Travail à réaliser –
• A. D'après l'entrevue sur le don de sperme, combien d'enfants Philippe a-t-il conçus jusqu'à maintenant ?
• B. Révisez l'entrevue sur le don de sperme en reprenant le passage qui s'ouvre sur les mots « Comment est-ce que » et se clôt sur « remplir la seringue. ». Remplacez-y « seringue » par « pipette ».

C'est après la séparation avec sa femme, en 2008, que Philippe a offert sa liqueur séminale pour la première fois. Depuis, il offre ses services privés sur Internet, sous le nom de St-Joseph-de-l'Immaculée-Conception.    

Combien de fois as-tu donné du sperme jusqu'à présent?

Des centaines et des centaines de fois. En moyenne, j'en donne deux ou trois fois par semaine.

Et ça fonctionne?!

Jusqu'à maintenant, j'ai conçu plus d'une quinzaine d'enfants.

Les considères-tu comme les tiens?

Ce ne sont pas mes enfants, mais des enfants qui ont une partie de ma génétique. Je suis leur géniteur, pas leur père!

Qui est ta clientèle?

La moitié sont des couples lesbiens, 25% sont des couples hétérosexuels qui ont des problèmes d'infertilité et 25% sont des femmes seules.

Où trouves-tu tous ces gens?

Avant que ce soit proscrit, j'annonçais mes services sur Kijiji. Aujourd'hui, ça se fait beaucoup grâce au bouche à oreille de la part des clients satisfaits.

Avant de procéder au don de sperme, les futurs parents te rencontrent-ils pour une entrevue? Pour te demander une preuve de ton QI, genre?

On se donne rendez-vous à la bibliothèque pas trop loin de chez moi et je leur explique les procédures. C'est surtout moi qui parle pendant une heure. Je leur explique la procédure et je leur montre mes résultats de tests pour les MTS et le sida.

Comment peut-on s'assurer que ton sperme est de qualité?

Certains clients communiquent ensemble sur des forums : ils savent ainsi que les enfants sont en parfaite santé. Je suis aussi abstinent sexuellement et je passe des tests chaque année : si j'avais des maladies, je ne serais plus en affaires...

Comment est-ce que ça se passe lorsque tu donnes du sperme?

J'offre un «service à l'auto». Les clients viennent chez moi et je leur remets une seringue sans aiguille remplie de sperme, que la femme s'injecte ensuite dans le vagin pour procéder à l'insémination. Sinon, je vais chez les clients et je m'installe dans leur salle de bain pour remplir la seringue.

Enregistrements stockés:
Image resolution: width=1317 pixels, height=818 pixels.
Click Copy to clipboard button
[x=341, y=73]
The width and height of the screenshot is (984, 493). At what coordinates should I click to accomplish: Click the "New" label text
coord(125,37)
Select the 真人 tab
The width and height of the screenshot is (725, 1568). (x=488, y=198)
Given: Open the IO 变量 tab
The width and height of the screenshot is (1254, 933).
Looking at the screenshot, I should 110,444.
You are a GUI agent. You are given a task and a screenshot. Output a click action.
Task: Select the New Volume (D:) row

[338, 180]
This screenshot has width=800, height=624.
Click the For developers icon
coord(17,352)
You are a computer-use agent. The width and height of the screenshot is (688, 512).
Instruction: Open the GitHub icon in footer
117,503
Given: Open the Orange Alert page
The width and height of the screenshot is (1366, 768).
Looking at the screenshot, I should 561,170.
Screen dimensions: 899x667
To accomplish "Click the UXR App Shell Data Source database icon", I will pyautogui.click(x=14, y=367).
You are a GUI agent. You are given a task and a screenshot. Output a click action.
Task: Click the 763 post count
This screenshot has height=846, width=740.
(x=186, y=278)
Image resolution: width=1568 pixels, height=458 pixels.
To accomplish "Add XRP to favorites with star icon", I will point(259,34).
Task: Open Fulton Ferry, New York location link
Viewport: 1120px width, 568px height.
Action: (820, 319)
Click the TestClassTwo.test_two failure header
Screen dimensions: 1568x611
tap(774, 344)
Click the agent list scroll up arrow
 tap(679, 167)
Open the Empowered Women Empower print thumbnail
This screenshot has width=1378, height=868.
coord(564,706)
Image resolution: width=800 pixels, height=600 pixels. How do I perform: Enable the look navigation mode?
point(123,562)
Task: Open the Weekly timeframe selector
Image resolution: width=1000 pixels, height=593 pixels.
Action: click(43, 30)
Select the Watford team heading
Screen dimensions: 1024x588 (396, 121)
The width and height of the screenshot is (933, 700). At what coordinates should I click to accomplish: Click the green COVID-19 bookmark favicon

Résultats attendus –
• A. Plus d'une quinzaine d'enfants.

• B.
Comment est-ce que ça se passe lorsque tu donnes du sperme?

J'offre un «service à l'auto». Les clients viennent chez moi et je leur remets une pipette sans aiguille remplie de sperme, que la femme s'injecte ensuite dans le vagin pour procéder à l'insémination. Sinon, je vais chez les clients et je m'installe dans leur salle de bain pour remplir la pipette.